When told how much we actually invest, be it $5 billion (1.2% of federal expenditure) in 2015 or, after significant cuts, $3.8 billion (0.8% of federal expenditure) in 2017, the results are remarkably sticky. The majority thought it sounded reasonable, and only 21% in 2015 and 22% in 2017 supported an increase. When given no baseline, they think we invest more than we do, and think it should be less.
How do we reconcile these results, which appear completely at odds with one another?
To me, this shows how little Australians think about foreign aid. We think of ourselves as a generous nation and expect that to be reflected in our aid program. We don’t give any real thought to it, and in the end trust the government to do what’s right.
But the government is not doing what is right. Since the Coalition government came to power in 2013, Australian aid has been cut by close to 25% when adjusting for inflation.
Australian aid is now at its lowest point in our history, when measured as a proportion of national income. As peers like the United Kingdom and New Zealand are rapidly stepping up, we are slipping into the bottom third of rich country donors.
We are the fifth-most-prosperous country in the OECD but rank 21st in generosity. By 2021, our donor peers down the bottom will be Spain, the United States, Portugal, Slovenia, Greece, Korea, Czech Republic, Poland, Slovak Republic and Hungary.
Why is this the case?
For me, the answer is that the Abbott and Turnbull Coalition governments do not see the efficacy and importance of aid. They don’t see the critical national interest of our aid program in building goodwill and strong institutional linkages with our immediate neighbours, or the impact it has on improving people’s lives.
They know it will only ever be a marginal election issue, and what few votes there are for it tend to sit on the other side of the aisle. If MPs don’t believe in its importance and don’t see any election implications or widespread public outcry at the cuts, it starts to make sense why the aid program has been such an easy target for this government.
Fierravanti-Wells instead argues forcefully that it is impossible to increase the aid budget when the public does not support it.
Academic literature points to this being a critical flaw of foreign aid. Normal feedback mechanisms of domestic government expenditure that promote effectiveness and support do not apply to foreign aid. Taxpayer money is collected in one country and spent in another, with taxpayers having little knowledge of, or interest in, how it is being spent.

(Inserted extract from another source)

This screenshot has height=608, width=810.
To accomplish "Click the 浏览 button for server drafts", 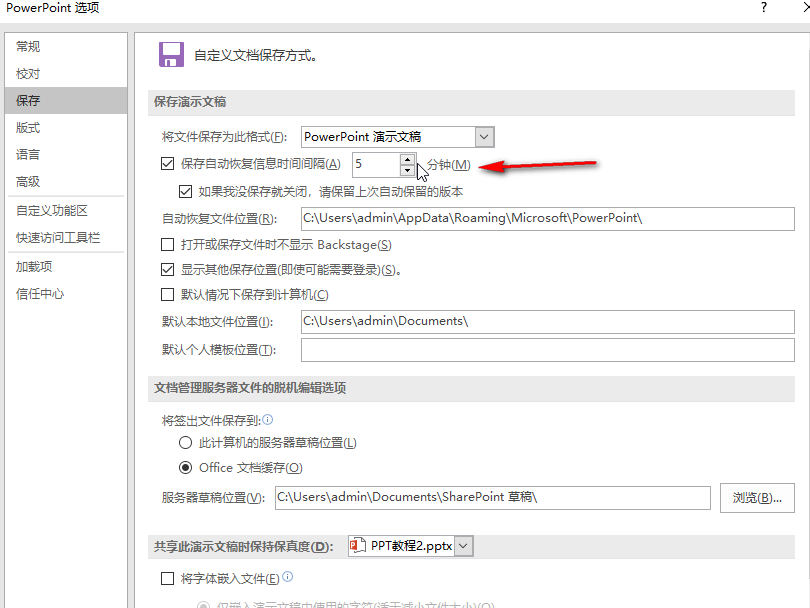I will pos(756,497).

Beneficiaries of aid, on the other hand, have a strong interest in aid, but no direct political influence or voice to advocate for it. These flaws result in a marginal constituency for foreign aid, reflecting its marginal place in government expenditure.
What’s surprising about foreign aid is the public scrutiny it receives from our political class over other investments in Australia’s national interest. Our diplomatic, defence and intelligence expenditure receive less public scrutiny despite far larger (and growing) sums.
The development community has in part allowed this to happen by failing to build and maintain a bipartisan political constituency for Australian aid by selling the importance of foreign aid as a critical investment in Australia’s national interest. It is an important complement to our investments in diplomacy and defence, particularly because we are surrounded by developing nations that have significant financing challenges.
Having just a few political champions can do more than any campaign to deepen public support for Australian aid. Our politicians have the loudest megaphone to support the aid program, but at the moment are choosing not to use it.
There are ways out of this. Aid advocacy efforts could be professionalised and targeted at members of parliament. There should be more study tours for politicians, like those run by Save the Children with the support of the Gates Foundation, to see Australian aid in action in supporting the unprecedented humanitarian and development needs in our region. More effort should be made to highlight the foreign policy and strategic imperative for Australian aid, particularly in response to the growing competition from China, which has finally captured the attention of Australian media in the Pacific.
The Australian aid program is at a disappointing low point, and our poll shows that there is expectation for us to be doing more. It’s time for some political leadership to turn things around.